Following the i.n. challenge, the changes in body weight and number of MoPn IFU recovered from the lungs demonstrated that mice immunized with MOMP/P/C were better protected than the other groups. Also, this protection was more robust than that previously reported when using formulations with single adjuvants [19]. Furthermore, these parameters of protection correlated with the levels of Cm-specific IgA and IFN-γ in the lungs. Significantly higher levels of Cm-specific IgA were detected in the lungs of mice immunized with MOMP/P/C in comparison to animals immunized with MOMP/M^s/C. This was more evident in mice vaccinated using i.n. priming rather than cl. indicating that i.n. immunization is very effective at eliciting strong local humoral immune responses in the lungs. These results are similar to those observed with MALP-2 that also induced high levels of p17-specific IgA in the lungs and vaginal washes in BALB/c mice vaccinated with this recombinant HIV-1 protein [50]. Furthermore, lower levels of IFN-γ, indicative of resolution of the infection at 10 days p.c., were detected in the lungs of the mice immunized with MOMP/P/C-1 in comparison to the mice vaccinated with MOMP/M^s/C-1.
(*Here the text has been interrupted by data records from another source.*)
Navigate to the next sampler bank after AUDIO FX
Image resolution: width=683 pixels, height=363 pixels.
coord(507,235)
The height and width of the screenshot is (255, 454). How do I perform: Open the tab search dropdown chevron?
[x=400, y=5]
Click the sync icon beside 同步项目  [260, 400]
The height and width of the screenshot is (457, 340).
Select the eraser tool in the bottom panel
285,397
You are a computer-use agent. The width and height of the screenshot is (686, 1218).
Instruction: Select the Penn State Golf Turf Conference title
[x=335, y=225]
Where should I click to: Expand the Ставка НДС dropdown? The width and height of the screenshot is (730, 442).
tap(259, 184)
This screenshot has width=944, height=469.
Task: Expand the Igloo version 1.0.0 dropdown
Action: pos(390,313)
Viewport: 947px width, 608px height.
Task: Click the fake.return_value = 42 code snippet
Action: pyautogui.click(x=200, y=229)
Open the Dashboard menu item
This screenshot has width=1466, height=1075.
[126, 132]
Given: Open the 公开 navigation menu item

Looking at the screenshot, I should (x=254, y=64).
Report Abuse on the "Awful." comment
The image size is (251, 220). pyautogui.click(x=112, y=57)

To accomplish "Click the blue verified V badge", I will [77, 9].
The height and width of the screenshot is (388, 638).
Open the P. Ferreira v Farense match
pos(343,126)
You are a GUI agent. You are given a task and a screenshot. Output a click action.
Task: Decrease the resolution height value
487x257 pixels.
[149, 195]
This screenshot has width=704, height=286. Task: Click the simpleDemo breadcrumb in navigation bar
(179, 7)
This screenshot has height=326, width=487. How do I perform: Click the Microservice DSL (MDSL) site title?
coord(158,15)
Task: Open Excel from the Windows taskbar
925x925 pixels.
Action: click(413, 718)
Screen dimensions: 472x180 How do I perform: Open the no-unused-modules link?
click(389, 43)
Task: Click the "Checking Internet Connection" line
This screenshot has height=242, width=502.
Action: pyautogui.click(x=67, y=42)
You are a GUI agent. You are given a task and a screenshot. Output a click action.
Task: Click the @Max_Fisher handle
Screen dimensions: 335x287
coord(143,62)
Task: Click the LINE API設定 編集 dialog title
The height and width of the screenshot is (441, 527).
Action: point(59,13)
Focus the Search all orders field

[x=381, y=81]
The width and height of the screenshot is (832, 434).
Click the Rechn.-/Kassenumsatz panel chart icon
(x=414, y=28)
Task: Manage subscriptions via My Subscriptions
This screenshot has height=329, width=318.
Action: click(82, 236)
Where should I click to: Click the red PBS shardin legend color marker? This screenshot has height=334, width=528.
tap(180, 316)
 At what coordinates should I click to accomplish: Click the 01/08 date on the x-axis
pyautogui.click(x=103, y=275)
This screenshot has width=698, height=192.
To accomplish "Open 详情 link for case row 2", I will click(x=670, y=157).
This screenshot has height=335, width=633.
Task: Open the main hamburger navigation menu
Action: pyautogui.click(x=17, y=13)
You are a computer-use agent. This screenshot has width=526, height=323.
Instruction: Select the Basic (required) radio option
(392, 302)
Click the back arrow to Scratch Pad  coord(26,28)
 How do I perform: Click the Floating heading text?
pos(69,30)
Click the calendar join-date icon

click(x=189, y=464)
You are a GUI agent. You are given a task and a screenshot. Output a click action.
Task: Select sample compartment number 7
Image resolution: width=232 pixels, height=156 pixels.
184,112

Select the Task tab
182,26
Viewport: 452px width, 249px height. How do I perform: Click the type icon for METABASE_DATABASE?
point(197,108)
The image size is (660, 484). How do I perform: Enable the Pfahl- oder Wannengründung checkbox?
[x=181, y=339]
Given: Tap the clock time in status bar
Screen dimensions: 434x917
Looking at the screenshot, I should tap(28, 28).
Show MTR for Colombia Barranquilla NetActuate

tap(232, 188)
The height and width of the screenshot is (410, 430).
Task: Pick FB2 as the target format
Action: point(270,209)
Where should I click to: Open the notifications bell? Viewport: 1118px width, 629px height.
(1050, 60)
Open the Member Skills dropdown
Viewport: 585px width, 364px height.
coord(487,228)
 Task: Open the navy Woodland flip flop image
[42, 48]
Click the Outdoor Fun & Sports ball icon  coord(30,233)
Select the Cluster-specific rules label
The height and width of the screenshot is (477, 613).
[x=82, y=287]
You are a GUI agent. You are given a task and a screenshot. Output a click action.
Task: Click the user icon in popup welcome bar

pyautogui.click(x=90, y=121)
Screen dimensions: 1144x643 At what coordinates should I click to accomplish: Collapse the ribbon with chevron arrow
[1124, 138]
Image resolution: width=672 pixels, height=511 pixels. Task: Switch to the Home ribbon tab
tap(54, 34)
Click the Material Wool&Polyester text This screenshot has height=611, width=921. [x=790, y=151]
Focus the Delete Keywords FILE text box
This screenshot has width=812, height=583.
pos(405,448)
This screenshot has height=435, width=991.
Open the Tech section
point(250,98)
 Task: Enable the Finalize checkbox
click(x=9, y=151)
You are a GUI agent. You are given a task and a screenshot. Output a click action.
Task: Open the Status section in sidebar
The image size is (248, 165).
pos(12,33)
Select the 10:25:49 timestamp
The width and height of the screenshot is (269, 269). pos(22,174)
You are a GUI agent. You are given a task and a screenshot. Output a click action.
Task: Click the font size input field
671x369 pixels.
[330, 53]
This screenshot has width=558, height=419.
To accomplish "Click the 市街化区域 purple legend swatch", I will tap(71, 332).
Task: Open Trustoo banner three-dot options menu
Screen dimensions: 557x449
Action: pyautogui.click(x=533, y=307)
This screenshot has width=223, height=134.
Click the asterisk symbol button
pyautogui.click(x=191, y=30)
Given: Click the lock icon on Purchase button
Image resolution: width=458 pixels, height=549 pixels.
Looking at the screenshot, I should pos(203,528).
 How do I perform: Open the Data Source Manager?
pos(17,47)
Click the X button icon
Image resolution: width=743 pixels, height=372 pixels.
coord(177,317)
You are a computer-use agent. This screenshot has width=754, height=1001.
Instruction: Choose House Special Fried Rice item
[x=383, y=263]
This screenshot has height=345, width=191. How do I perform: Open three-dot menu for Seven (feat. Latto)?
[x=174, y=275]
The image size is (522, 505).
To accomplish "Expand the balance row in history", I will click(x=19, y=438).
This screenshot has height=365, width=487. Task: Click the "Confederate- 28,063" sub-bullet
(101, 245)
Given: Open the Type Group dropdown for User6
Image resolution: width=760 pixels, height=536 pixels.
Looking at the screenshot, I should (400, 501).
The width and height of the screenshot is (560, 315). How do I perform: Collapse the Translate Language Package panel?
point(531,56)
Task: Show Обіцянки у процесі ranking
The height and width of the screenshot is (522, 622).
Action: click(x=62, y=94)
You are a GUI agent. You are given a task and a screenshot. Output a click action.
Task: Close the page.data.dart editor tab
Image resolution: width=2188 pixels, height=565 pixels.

In conclusion, MOMP formulated with Pam₂CSK₄ plus CpG-1826 and delivered by a combination of i.n. and i.m.+s.c. routes (MOMP/P/C-1), induced in mice strong humoral and cell mediated immune responses and the animals showed a robust protection against a respiratory challenge with C. muridarum. Now it will be interesting to test this vaccine formulation against a genital challenge. Comparing the i.n. versus the cl. routes of vaccination will be important since the regional lymph nodes of the genital tract are in close proximity and may be shared, with those of the gastrointestinal system.

Supplementary Material

01. Supplemental Fig. 1: Western blot analysis of serum samples from the day before the i.n. challenge with Cm.

Cm EB were used as the antigen. 1) Lane 1, molecular weight standards. Lanes 2 to 12, sera from mice immunized with: 2) MOMP/P/C-1; 3) MOMP/M^s/C-1; 4) Ng-PorB/P/C-1; 5) Ng-PorB/M^s/C-1; 6) MOMP/P/C-2; 7) MOMP/M^s/C-2; 8) Ng-PorB/P/C-2; 9) Ng-PorB/M^s/C-2; 10) Cm EB; 11) MEM-0 and 12) Pre-immunization sera.